The day after Peter Milliken delivered his historic ruling on the Afghan prisoner file, the Prime Minister rose in the House and declared, "The government cannot break the law, it cannot order public servants to break the law, nor can it do anything that would necessarily jeopardize the safety of Canadian troops."
That comment led Don Martin, in The National Post, to opine:
Silly people. Have they learned nothing about this prime minister in the last four years? Mr. Harper allowing Bloc Quebecois MPs access to secrets deemed a threat to Canadian security? Never happen. And even if rival MPs are granted seek and find powers, any smoking gun detainee documents would be declared a matter of national security and never see the light of parliamentary day.
And Andrew Coyne, in Macleans, was having none of the prime minister's argument. Mr. Harper, he wrote, was trying to create "total strategic confusion."

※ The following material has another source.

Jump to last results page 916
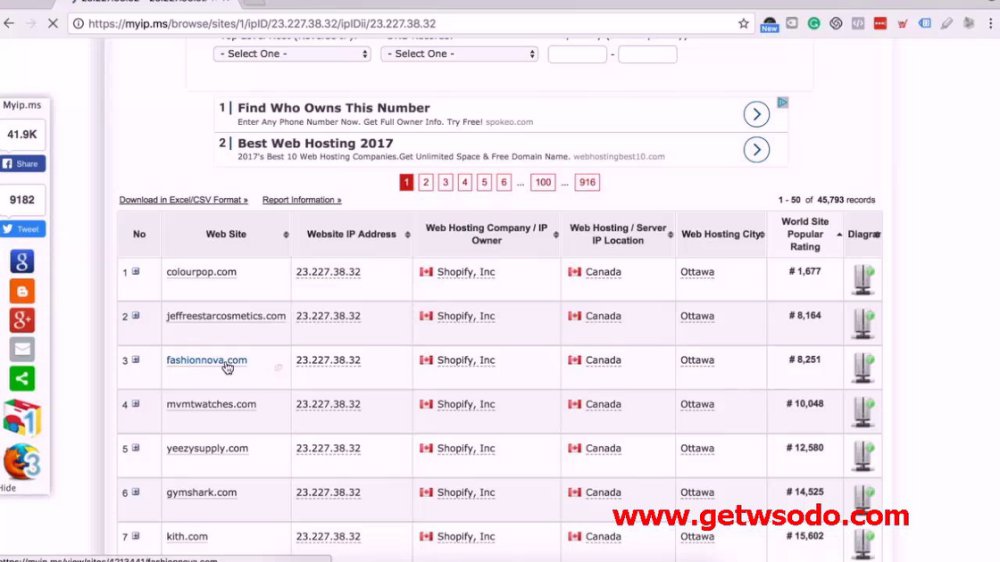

. . . the whole argument's bogus. No one is asking the prime minister to break the law. The conflict of which he complains exists only in his head. This was a key point of the speaker's ruling: a law may impose a general prohibition on the release of certain documents, but unless it expressly states that the ban applies to Parliament, it doesn't. The presumption, that is, is in favour of parliamentary privilege.
When commentators on the right see through the prime minister's posturing, it is obvious that something is seriously amiss. Mr. Coyne has been skeptical of Mr. Harper's "conservatism" for some time. The late Dalton Camp saw through the ruse early. The prime minister is a libertarian, not a conservative; and his path to power has been -- and is -- a carefully managed bait and switch campaign.
It may be that Mr. Harper will conclude, with Falstaff, that "discretion is the better part of valour." It may turn out that there is no -- as Mr. Martin suggested -- "stink bomb somewhere in the paper mountain or sitting at the bottom of a shipping container en route from Afghanistan." If there is no damning evidence in the files, then Mr. Harper's contempt for his opponents has assumed pathological proportions. If there is a stink bomb in those files, we are all besmirched. In either case, the man should be removed in office.
It seems pretty clear that, in the next election, Mr. Harper will run as a competent and patriotic manager. It is now up to the opposition to reframe the debate. It comes down to a straightforward question: Is the prime minister a democrat? Or is he the man who would be king? It's all about character.